Gallagher’s coach is David Roche, a cult figure in the world of ultra running. On a technical level, his bread and butter is using the training techniques usually associated with shorter distances to promote long-term improvements in running economy for ultra athletes. But what’s most distinctive about his coaching is his philosophy.

It’s best described as an enthusiastic existentialism, with constant mentions of the imminence of death uplifted by an all-pervading sense of joy and a commitment to running as a way of adventuring through an ultimately pointless world. I ask Gallagher whether working with Roche has changed the way she approaches running, compared to her time as a collegiate athlete.
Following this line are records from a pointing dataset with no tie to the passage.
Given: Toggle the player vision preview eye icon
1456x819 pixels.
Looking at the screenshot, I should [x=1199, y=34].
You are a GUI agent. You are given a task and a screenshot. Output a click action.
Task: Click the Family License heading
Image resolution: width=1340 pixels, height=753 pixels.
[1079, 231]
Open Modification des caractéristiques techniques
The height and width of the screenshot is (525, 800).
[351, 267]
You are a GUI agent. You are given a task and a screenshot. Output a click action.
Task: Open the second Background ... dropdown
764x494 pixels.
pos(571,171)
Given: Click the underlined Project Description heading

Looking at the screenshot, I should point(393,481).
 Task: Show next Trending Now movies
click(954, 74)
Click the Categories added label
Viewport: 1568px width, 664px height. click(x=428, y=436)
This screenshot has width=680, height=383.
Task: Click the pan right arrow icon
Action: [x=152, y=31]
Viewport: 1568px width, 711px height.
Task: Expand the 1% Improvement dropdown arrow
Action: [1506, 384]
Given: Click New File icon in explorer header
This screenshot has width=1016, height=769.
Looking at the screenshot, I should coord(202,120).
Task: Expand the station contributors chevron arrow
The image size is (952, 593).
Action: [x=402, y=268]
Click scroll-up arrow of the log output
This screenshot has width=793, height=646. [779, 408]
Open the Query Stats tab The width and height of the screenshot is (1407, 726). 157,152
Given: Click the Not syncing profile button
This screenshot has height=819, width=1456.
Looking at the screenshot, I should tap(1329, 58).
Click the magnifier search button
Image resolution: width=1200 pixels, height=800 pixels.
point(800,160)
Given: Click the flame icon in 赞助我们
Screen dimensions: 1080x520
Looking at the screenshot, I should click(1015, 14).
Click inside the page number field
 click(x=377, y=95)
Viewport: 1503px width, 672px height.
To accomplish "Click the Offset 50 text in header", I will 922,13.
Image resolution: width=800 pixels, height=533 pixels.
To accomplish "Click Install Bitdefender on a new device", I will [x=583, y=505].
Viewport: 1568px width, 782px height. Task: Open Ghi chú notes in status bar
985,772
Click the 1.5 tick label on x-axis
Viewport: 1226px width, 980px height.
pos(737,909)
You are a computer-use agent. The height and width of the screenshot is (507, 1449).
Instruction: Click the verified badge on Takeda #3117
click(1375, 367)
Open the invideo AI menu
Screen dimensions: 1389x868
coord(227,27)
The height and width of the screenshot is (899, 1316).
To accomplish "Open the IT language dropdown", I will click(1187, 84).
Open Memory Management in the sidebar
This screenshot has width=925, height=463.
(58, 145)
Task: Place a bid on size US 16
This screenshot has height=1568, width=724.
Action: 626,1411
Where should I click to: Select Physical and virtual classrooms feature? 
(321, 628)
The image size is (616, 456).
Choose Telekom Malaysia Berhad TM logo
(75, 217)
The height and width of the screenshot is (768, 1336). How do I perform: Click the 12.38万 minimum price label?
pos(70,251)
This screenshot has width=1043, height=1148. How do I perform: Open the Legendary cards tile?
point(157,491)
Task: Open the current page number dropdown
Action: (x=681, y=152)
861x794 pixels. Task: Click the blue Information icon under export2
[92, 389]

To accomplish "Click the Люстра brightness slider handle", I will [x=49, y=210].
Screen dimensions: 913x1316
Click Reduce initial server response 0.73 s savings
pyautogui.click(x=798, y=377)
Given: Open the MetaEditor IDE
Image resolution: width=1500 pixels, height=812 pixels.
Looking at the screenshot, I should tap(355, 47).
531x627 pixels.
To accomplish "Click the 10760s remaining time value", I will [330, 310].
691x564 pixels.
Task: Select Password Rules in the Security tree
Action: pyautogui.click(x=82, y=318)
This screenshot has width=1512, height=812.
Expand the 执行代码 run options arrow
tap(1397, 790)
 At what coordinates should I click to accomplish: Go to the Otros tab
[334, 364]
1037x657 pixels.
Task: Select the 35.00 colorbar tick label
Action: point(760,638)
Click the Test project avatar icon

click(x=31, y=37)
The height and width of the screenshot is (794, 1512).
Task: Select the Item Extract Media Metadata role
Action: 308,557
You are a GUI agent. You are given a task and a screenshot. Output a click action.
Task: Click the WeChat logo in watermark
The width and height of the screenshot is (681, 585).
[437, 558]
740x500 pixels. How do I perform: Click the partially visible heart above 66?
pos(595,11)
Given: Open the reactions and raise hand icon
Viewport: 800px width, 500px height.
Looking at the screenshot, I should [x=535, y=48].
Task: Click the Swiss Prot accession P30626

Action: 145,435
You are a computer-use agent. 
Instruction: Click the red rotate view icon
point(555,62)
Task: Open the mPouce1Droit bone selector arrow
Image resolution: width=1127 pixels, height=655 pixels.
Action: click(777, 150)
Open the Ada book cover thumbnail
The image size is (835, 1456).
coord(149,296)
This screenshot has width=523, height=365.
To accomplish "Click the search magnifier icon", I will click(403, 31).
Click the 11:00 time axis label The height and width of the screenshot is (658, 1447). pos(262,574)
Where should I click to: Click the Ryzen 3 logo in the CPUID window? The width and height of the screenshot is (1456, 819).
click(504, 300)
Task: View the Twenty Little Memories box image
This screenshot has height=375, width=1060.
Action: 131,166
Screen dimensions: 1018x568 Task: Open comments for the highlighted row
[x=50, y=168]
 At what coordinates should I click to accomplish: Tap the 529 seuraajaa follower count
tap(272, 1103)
“I’ve developed this unadulterated joy for running that I didn’t necessarily have before. My running always had some goal associated with it. I still have goals, without a doubt, legitimate goals, but any day I’m able to run outside is a total gift, a complete gift. I feel like it’s spiritual. Doesn’t matter if I go fast or slow, if I’m by myself or with friends, or really where I am. In a way, that’s given me more energy to spend on actual work that’s making the world a better place.”

“I think if more runners were able to see that, they would be less obsessive about their running, and probably be able to be better runners and more effective advocates for the things that make running possible. So many of us are just going out and running and don’t realize that clean air doesn’t come for free.”

When I ask what her goals are for the next year, Gallagher lists the obvious things. For starters, she’s heading back to Western States 100. Given her previous win in the premier alpine race CCC, I ask if she’ll head back to Europe – maybe to tackle the equivalent of the ultramarathon World Cup, the Ultra Trail de Mont Blanc? For Gallagher, politics comes first.

“I don’t want to race in Europe out of principle this year. I would never forgive myself if I spent a week at UTMB during prime canvassing time, when I could be talking to people in Colorado about the elections.”

Callum Cant is the author of Riding for Deliveroo: Resistance in the New Economy.